%%

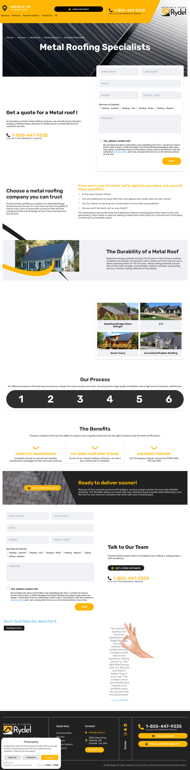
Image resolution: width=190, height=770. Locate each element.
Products (16, 15)
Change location (19, 10)
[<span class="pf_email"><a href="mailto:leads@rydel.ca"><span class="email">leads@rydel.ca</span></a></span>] (86, 732)
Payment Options (31, 15)
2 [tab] (50, 399)
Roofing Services (52, 37)
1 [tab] (21, 399)
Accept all (50, 757)
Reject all (12, 757)
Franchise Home (64, 733)
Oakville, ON (20, 7)
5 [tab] (139, 399)
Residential (35, 37)
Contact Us (47, 15)
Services (5, 15)
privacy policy (120, 152)
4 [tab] (109, 399)
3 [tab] (80, 399)
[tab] (118, 316)
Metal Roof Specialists (74, 37)
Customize (31, 757)
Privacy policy (8, 762)
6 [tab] (169, 399)
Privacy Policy (142, 765)
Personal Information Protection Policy (168, 765)
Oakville (10, 37)
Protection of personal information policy (18, 765)
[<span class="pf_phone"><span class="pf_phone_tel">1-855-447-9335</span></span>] (111, 10)
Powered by (48, 765)
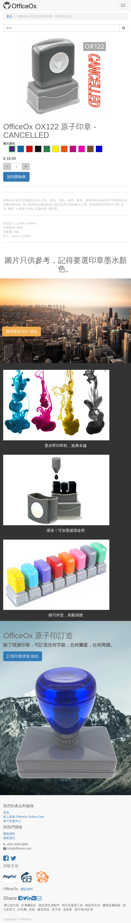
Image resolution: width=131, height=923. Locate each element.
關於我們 (27, 889)
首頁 (6, 812)
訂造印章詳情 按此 (22, 656)
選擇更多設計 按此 (21, 331)
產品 (9, 16)
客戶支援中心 (12, 821)
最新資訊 (9, 838)
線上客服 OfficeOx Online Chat (23, 816)
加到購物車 (16, 177)
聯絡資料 (9, 833)
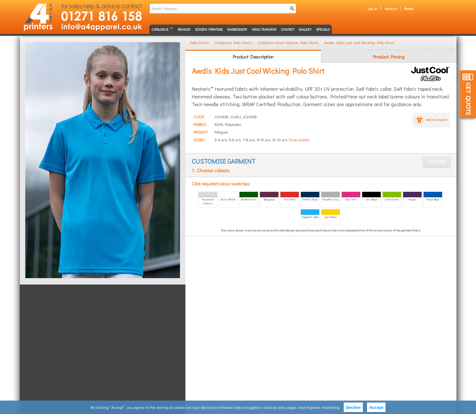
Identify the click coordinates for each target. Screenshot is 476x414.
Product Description (253, 56)
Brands (184, 29)
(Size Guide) (299, 139)
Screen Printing (208, 29)
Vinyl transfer (264, 29)
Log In (372, 8)
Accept (376, 407)
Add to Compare (436, 120)
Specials (323, 29)
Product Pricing (388, 56)
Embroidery (237, 29)
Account (391, 8)
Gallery (305, 29)
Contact (287, 29)
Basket (409, 8)
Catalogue (160, 29)
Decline (353, 407)
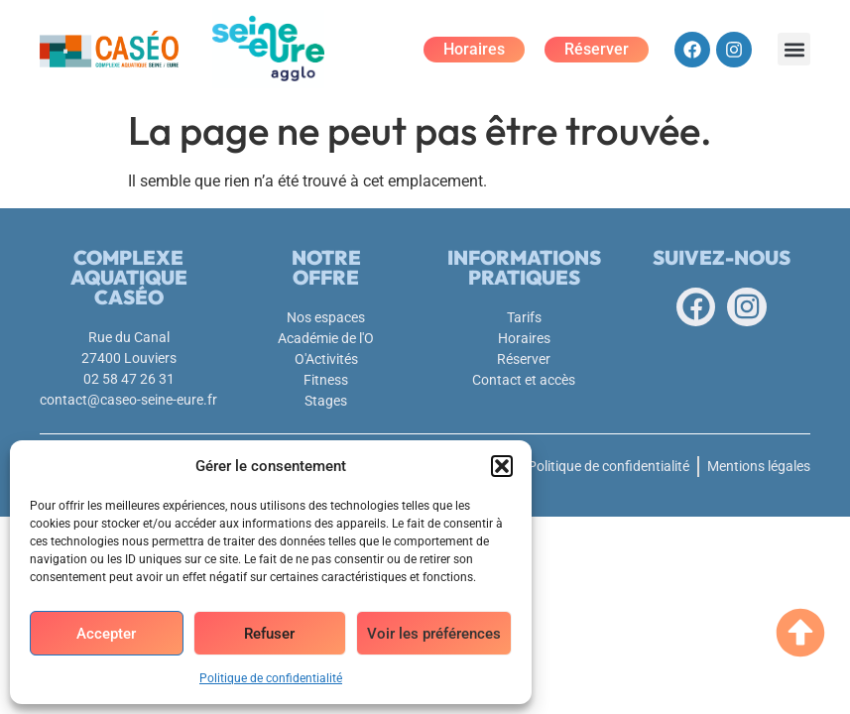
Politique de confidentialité (270, 678)
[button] (502, 466)
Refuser (269, 634)
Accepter (106, 634)
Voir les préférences (434, 634)
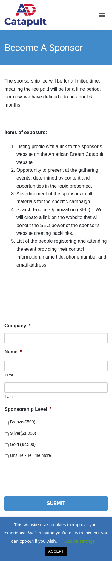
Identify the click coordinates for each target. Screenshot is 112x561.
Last (9, 396)
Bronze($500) (22, 421)
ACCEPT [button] (56, 551)
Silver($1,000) (23, 433)
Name (13, 351)
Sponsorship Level (27, 409)
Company (17, 325)
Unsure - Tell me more (30, 455)
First (9, 375)
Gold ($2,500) (23, 444)
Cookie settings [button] (79, 541)
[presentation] (49, 475)
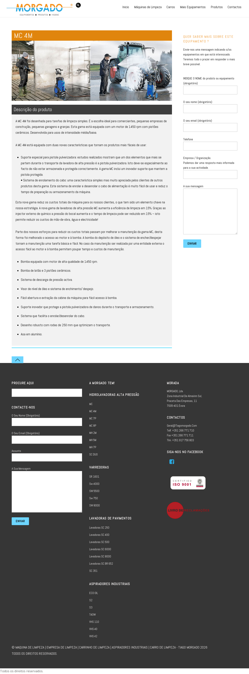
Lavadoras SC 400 (99, 535)
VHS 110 (94, 622)
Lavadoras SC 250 (99, 527)
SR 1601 (94, 476)
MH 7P (92, 447)
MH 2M (92, 433)
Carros (171, 7)
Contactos (234, 7)
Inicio (125, 7)
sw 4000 (94, 484)
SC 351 (93, 571)
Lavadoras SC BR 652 (101, 563)
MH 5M (92, 440)
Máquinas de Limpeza (148, 7)
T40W (92, 614)
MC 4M (92, 411)
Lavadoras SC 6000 (100, 549)
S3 (90, 607)
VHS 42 (93, 636)
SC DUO (93, 454)
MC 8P (92, 425)
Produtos (217, 7)
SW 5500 (94, 491)
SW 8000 (94, 505)
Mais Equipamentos (193, 7)
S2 (90, 600)
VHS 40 (93, 629)
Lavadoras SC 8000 (100, 556)
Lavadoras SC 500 (99, 542)
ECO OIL (93, 593)
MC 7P (92, 418)
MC (91, 404)
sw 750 (93, 498)
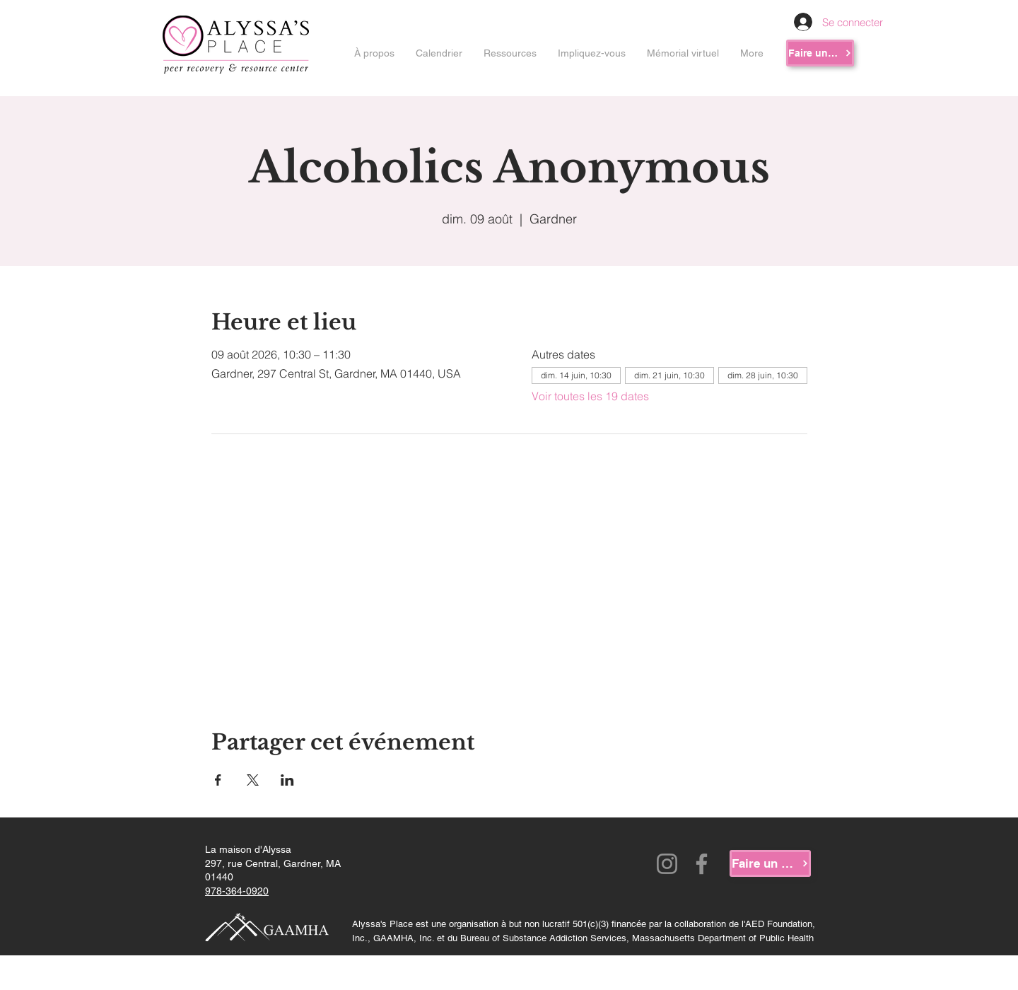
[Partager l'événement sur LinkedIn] (287, 780)
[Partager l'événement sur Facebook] (218, 780)
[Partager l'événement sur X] (252, 780)
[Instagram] (667, 864)
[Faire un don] (820, 53)
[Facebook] (701, 864)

%%

§ **Exercise brief**: Please rewrite the rows as a numbered list, starting with the row that contains "2 [tab] (50, 399)" and going on through the row that contains "Gallery (305, 29)". Leave out blank lines and the pictures.

§ **Full answer**:
1. 2 [tab] (50, 399)
2. Roofing Services (52, 37)
3. 1 [tab] (21, 399)
4. Accept all (50, 757)
5. Reject all (12, 757)
6. Franchise Home (64, 733)
7. Oakville, ON (20, 7)
8. 5 [tab] (139, 399)
9. Residential (35, 37)
10. Contact Us (47, 15)
11. Services (5, 15)
12. privacy policy (120, 152)
13. 4 [tab] (109, 399)
14. 3 [tab] (80, 399)
15. [tab] (118, 316)
16. Metal Roof Specialists (74, 37)
17. Customize (31, 757)
18. Privacy policy (8, 762)
19. 6 [tab] (169, 399)
20. Privacy Policy (142, 765)
21. Personal Information Protection Policy (168, 765)
22. Oakville (10, 37)
23. Protection of personal information policy (18, 765)
24. [<span class="pf_phone"><span class="pf_phone_tel">1-855-447-9335</span></span>] (111, 10)
25. Powered by (48, 765)
26. Image resolution: width=131, height=923. Locate each element.
27. 關於我們 (27, 889)
28. 首頁 (6, 812)
29. 訂造印章詳情 按此 (22, 656)
30. 選擇更多設計 按此 (21, 331)
31. 產品 (9, 16)
32. 客戶支援中心 (12, 821)
33. 最新資訊 (9, 838)
34. 線上客服 OfficeOx Online Chat (23, 816)
35. 加到購物車 (16, 177)
36. 聯絡資料 (9, 833)
37. Identify the click coordinates for each target. Screenshot is 476x414.
38. Product Description (253, 56)
39. Brands (184, 29)
40. (Size Guide) (299, 139)
41. Screen Printing (208, 29)
42. Vinyl transfer (264, 29)
43. Log In (372, 8)
44. Accept (376, 407)
45. Add to Compare (436, 120)
46. Specials (323, 29)
47. Product Pricing (388, 56)
48. Embroidery (237, 29)
49. Account (391, 8)
50. Gallery (305, 29)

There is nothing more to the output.